I Comuni sotto i 2.000 abitanti sono quelli con la quota più elevata di cronicità, quasi il 45%, mentre nelle periferie delle città Metropolitane si riscontra la quota più elevata di persone che soffrono di malattie allergiche, il 12,2% della popolazione residente“A tutto questo – aggiunge Aceti – si sommano anche le pesanti carenze di personale, soprattutto infermieristico. 

Tra carenze ordinarie e straordinarie di Quota 100 e pensionamenti ordinari in Campania mancheranno 8.580 infermieri, in Calabria 3.516, in Sardegna e Sicilia rispettivamente 2.740 e 8.034 unità: oltre 53mila in tutto che con i 22mila di Quota cento potrebbero raggiungere le 75-76mila unità.
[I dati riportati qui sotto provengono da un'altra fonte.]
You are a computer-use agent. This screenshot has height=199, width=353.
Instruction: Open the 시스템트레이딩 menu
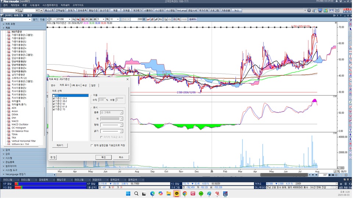pos(50,5)
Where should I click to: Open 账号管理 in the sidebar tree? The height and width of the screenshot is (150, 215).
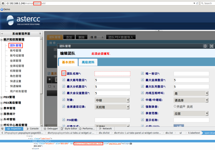coord(15,50)
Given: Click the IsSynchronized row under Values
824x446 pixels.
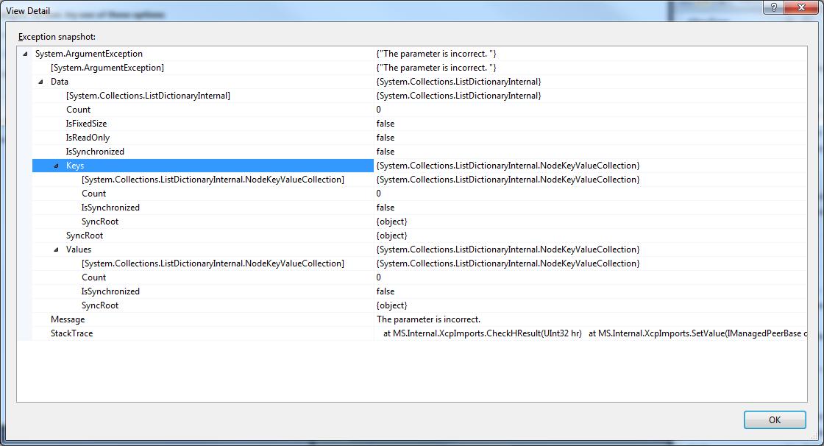Looking at the screenshot, I should [x=412, y=291].
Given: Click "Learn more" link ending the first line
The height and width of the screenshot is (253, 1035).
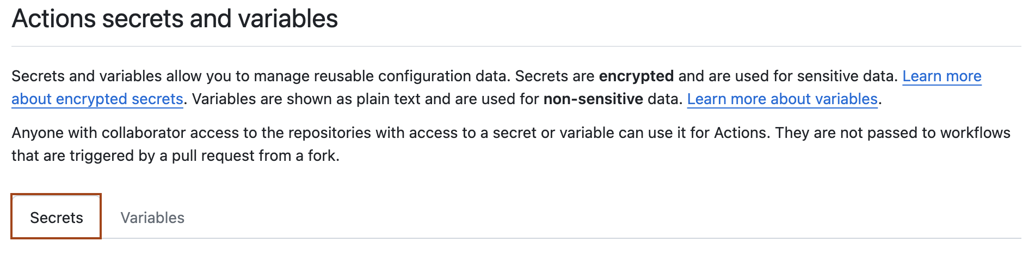Looking at the screenshot, I should click(x=941, y=76).
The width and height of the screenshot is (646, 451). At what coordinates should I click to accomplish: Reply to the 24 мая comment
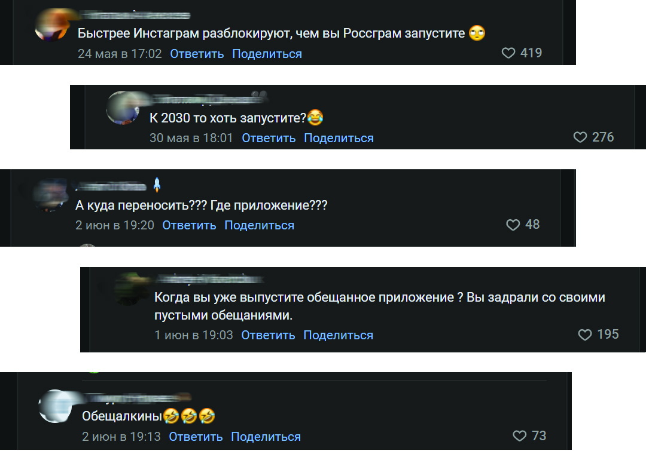pyautogui.click(x=197, y=54)
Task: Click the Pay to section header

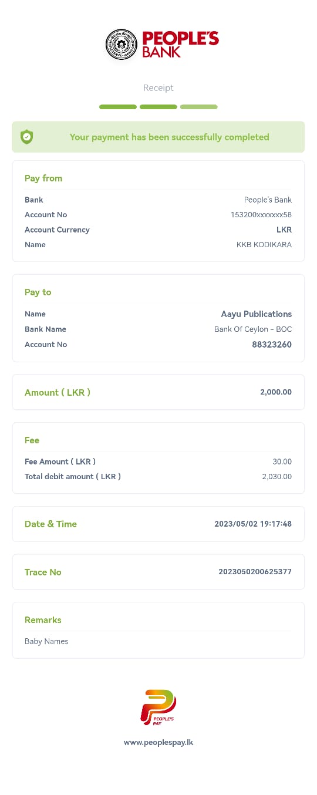Action: [x=38, y=292]
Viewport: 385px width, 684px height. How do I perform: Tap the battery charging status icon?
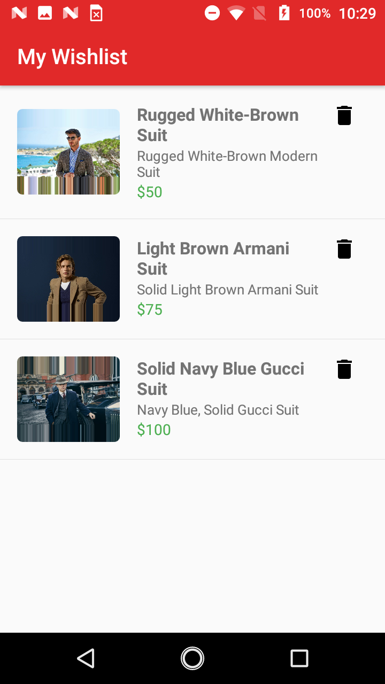coord(284,13)
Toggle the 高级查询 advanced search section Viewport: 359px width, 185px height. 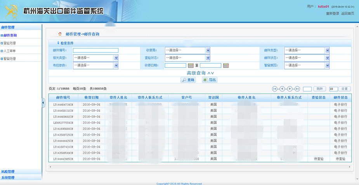[200, 73]
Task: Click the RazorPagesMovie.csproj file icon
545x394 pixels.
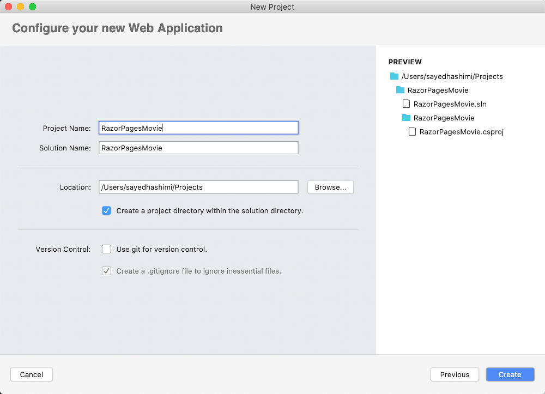Action: (x=413, y=131)
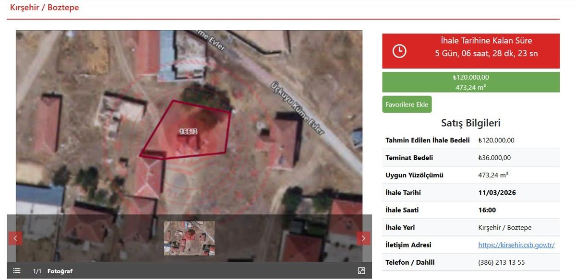
Task: Click the countdown clock icon
Action: click(x=399, y=51)
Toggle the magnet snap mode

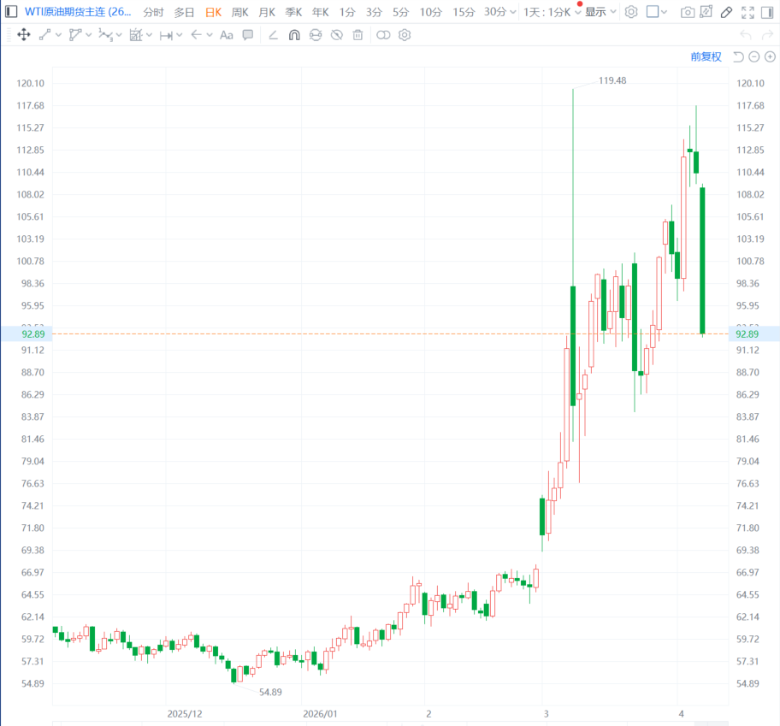pos(294,35)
E superarle, considerando anche gli oltre 11mila pensionamenti ordinari”.

Secondo Aceti alla luce di tutto ciò è prioritario:

  • rafforzare il ruolo del ministero della Salute di sostegno, coordinamento, indirizzo, verifica dei Lea (e relativo intervento quando necessario) nei confronti delle Regioni, anche garantendo la certezza dell’attuazione tempestiva e concreta, in tutto il territorio nazionale, delle decisioni assunte a livello nazionale anche con Accordi tra lo Stato e le Regioni;
  • riconoscere il recepimento e l’attuazione sostanziale del Piano Nazionale delle Cronicità da parte delle Regioni come vero e proprio “adempimento Lea” oggetto di verifica da parte del Comitato nazionale e come indicatore da introdurre e verificare nel nuovo “Sistema nazionale di garanzia dei Lea”, che entrerà in vigore probabilmente nel 2020;
  • valorizzare e mettere a sistema su tutto il territorio nazionale la figura dell’infermiere di famiglia e di comunità (buona pratica già in alcune Regioni e con importanti risultati in termini di esiti di salute), per garantire l’attuazione efficace e reale del Piano nazionale della cronicità e per portare nelle case delle persone il Servizio Sanitario Pubblico;
  • realizzare e approvare un provvedimento nazionale che definisca gli standard qualitativi, strutturali, tecnologici dei servizi sanitari territoriali da garantire a tutti i cittadini in tutte le aree del Paese, nelle grandi città, nei piccoli centri, nelle aree interne più disagiate.
  • garantire gli incrementi del Fondo Sanitario nazionale per gli anni 2020 e 2021 così come previsto nell’ultima Legge di Bilancio e accelerare sul nuovo Patto per la Salute.